**Work instructions**
Write out each line from the data below that includes the word "button".

**Extracted information**
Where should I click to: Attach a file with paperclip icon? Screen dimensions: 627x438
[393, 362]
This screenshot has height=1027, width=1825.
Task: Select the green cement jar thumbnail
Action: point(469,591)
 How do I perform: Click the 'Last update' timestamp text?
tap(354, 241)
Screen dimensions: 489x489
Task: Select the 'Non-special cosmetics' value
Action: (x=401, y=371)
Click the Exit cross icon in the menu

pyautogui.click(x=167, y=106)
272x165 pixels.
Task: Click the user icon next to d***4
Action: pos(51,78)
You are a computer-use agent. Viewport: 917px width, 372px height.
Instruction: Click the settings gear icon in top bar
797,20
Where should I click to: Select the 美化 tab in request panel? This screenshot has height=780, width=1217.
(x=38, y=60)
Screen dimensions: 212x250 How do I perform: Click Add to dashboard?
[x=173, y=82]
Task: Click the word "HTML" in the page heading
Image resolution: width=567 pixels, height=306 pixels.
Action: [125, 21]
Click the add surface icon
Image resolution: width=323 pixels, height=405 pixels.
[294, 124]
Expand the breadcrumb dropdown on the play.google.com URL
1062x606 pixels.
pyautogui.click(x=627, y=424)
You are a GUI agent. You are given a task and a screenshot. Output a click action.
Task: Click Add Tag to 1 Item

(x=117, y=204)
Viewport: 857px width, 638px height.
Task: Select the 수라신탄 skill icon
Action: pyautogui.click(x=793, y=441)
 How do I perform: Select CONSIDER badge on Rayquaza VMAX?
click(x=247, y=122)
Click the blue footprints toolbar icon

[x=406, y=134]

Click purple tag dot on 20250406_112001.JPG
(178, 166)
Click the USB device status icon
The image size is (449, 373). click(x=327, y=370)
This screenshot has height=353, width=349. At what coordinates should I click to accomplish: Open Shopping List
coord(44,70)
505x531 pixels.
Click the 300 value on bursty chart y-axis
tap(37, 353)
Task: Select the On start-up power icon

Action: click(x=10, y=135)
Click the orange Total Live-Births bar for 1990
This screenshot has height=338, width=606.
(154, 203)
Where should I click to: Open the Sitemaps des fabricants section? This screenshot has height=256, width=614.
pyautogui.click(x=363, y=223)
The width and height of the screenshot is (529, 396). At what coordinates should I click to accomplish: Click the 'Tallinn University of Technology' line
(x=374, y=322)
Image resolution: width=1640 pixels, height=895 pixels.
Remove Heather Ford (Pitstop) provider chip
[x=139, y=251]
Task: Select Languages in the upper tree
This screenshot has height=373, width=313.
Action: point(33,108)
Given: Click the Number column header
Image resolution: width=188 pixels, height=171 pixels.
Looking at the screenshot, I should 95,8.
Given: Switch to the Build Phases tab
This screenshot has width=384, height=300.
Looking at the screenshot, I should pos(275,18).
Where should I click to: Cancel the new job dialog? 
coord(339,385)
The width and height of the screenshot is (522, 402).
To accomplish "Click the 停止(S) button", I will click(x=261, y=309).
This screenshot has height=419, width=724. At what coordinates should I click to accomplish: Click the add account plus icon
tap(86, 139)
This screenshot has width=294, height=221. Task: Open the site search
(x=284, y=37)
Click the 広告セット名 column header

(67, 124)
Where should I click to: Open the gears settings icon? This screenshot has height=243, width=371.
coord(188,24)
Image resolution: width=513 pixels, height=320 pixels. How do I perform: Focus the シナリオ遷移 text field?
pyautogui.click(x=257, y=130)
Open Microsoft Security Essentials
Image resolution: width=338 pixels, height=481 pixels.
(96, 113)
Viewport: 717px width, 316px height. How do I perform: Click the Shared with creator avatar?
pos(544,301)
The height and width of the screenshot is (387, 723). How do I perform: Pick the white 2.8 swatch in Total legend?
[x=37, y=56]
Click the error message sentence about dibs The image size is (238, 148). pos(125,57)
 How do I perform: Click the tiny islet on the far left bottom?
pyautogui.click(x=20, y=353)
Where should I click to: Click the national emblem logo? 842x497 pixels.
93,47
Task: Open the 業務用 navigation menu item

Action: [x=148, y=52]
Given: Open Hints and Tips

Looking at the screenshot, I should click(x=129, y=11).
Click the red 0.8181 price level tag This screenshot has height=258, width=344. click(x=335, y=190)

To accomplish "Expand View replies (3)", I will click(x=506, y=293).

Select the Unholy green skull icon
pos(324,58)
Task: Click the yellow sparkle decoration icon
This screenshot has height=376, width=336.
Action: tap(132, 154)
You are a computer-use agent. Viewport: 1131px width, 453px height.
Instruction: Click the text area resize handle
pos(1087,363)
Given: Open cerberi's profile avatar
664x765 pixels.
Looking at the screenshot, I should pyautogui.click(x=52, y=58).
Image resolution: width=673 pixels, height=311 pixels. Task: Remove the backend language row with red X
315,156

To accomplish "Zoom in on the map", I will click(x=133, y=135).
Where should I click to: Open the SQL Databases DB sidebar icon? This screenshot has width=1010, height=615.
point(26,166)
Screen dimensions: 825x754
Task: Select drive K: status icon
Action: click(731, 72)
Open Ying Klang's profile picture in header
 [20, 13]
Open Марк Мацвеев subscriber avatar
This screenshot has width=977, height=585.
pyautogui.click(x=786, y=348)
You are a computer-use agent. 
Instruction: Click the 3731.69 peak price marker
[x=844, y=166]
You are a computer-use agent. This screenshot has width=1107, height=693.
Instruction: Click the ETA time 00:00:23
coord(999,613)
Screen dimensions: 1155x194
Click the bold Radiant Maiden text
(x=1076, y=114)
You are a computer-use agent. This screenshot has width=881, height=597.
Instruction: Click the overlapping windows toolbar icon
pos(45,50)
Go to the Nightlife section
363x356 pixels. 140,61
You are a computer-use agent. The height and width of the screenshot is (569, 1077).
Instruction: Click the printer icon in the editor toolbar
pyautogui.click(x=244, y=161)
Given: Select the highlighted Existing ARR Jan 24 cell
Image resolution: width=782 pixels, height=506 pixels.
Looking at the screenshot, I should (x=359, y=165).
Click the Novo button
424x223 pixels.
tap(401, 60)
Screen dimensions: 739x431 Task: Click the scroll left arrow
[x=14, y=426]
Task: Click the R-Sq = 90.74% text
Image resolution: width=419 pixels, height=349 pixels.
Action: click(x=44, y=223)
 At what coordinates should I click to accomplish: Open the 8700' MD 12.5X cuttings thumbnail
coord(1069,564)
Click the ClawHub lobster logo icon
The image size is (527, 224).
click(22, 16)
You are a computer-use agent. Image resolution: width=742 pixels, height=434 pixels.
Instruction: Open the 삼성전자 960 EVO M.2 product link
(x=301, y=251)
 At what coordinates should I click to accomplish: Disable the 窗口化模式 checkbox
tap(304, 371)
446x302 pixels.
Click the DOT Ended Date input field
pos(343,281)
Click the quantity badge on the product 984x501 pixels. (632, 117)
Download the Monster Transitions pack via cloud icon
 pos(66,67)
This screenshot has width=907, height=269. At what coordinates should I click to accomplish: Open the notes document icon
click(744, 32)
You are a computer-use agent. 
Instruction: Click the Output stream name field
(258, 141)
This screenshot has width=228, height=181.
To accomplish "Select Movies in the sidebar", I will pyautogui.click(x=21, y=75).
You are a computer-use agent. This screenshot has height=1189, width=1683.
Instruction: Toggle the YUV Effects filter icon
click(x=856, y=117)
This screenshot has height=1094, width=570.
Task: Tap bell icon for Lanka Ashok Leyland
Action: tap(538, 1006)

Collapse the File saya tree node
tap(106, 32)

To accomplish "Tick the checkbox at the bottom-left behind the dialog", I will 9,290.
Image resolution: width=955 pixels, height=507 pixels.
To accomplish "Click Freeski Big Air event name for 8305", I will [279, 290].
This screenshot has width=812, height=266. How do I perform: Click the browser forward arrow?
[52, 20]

**Solution to the exercise**
To accomplish "Click the 停止(S) button", I will click(x=261, y=309).
Click the Novo button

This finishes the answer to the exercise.